Public case study · product and operations

Building a decision system people can audit.

RoleMath turns fragmented certification rules, renewal policies, occupation data, and training prices into bounded technical-training decisions. The work demonstrates product strategy and operational leadership—not a claim that the platform has already achieved demand or revenue.

Alex ShickReviewed August 10, 20266-minute read

The call

Build the evidence and release system before selling the marketplace.

A credential page can look complete while quietly mixing exam eligibility with recommended experience, a national occupation wage with credential-holder pay, or a dated provider price with live availability. RoleMath’s central product decision was to separate those claims before adding commercial behavior.

Decide what training is justified first. Keep provider sourcing, consent, and commercial activation behind a separate boundary.
310

public RoleMath URLs at the protected production checkpoint

50

sanitized certification fact records in the open dataset

28

records with an exact URL match in the observed sitemap; 22 remain null

11

bounded offers across 3 credential records—without availability or relationship claims

The inherited problem

Certification decisions change over time. Exam versions retire, renewal routes change, member and nonmember fees diverge, and a vendor’s recommended background is not necessarily a registration gate. At the same time, acquisition pages can overstate salary, hiring, provider coverage, or “worth it” conclusions when the evidence supports only occupation context.

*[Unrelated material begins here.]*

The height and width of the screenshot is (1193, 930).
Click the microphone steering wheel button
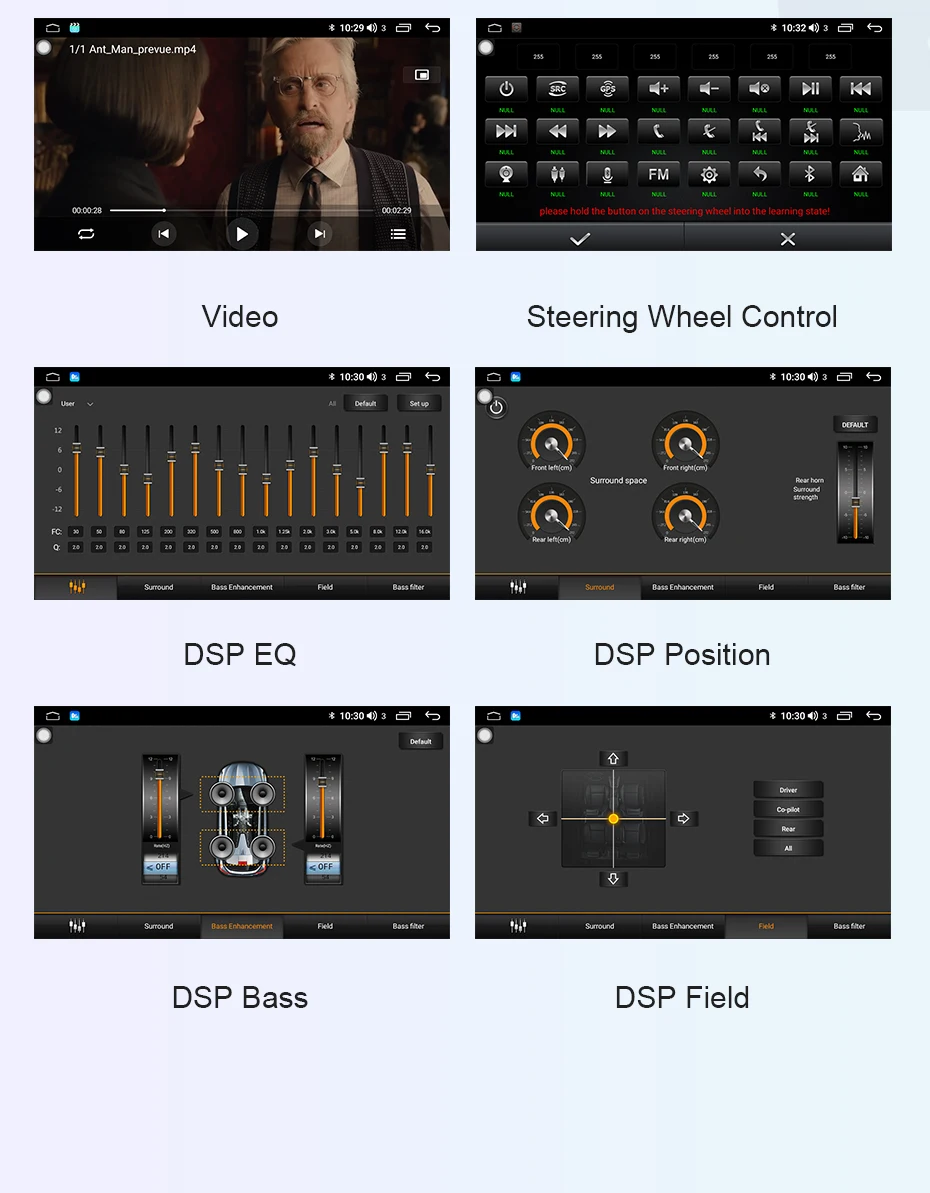(x=607, y=174)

The system therefore needed two things at once: a decisive reader experience and a harder evidence boundary underneath it.

What I built

  1. A temporal credential model. Current exam identity, checked dates, lifecycle transitions, fees, eligibility, renewal, preparation, conflicts, and known unknowns stay separate.
  2. A decision contract. Strong pages begin with a recommendation, fit and non-fit boundary, one alternative, and one useful next action.
  3. Claim-class safeguards. Occupation statistics describe occupations, not credential holders. Employer samples require a complete tuple or stay suppressed. Unverified relationships do not render publicly.
  4. A gate-delegated release system. Deterministic checks and fresh adversarial review protect a wave without manufacturing human approval or forcing circular per-page signoffs.
  5. An open-data boundary. Public facts, sources, dates, and limitations are downloadable; private scoring, review state, and commercial matching remain excluded.

A failed release can be a successful control

A controlled attempt to regenerate the production substrate accounted for all 310 protected public routes as 161 ready and 149 hash-void. Because 149 routes were not release-ready, the release was aborted. Production stayed on the known-good deployment. That result was not page-production progress, but it proved the release control would fail closed instead of silently demoting or changing public content.

First acquisition evidence—without inflating it

The first complete Search Console baseline covered June 19 through August 8, 2026: 3 clicks and 4,034 property impressions. Search Console exposed 520 query rows representing 2,391 impressions; anonymized queries account for the gap. Raw government-source filenames generated 1,240 exposed-query impressions, certification-decision queries 706, salary intent 107, and provider intent 81 with one click.

Page impressions are not additive to the property total when more than one RoleMath URL appears in the same result. The useful conclusion is not “traffic achieved.” It is that raw-source and salary visibility must be separated from the certification and provider decisions RoleMath intends to serve.

What the work proves

What it does not prove

This checkpoint does not prove unique visitors, qualified demand, conversion, revenue, provider relationships, employment outcomes, or certification-caused pay. The Fit Check is a bounded decision aid, not a readiness, salary, hiring, or pass-probability model.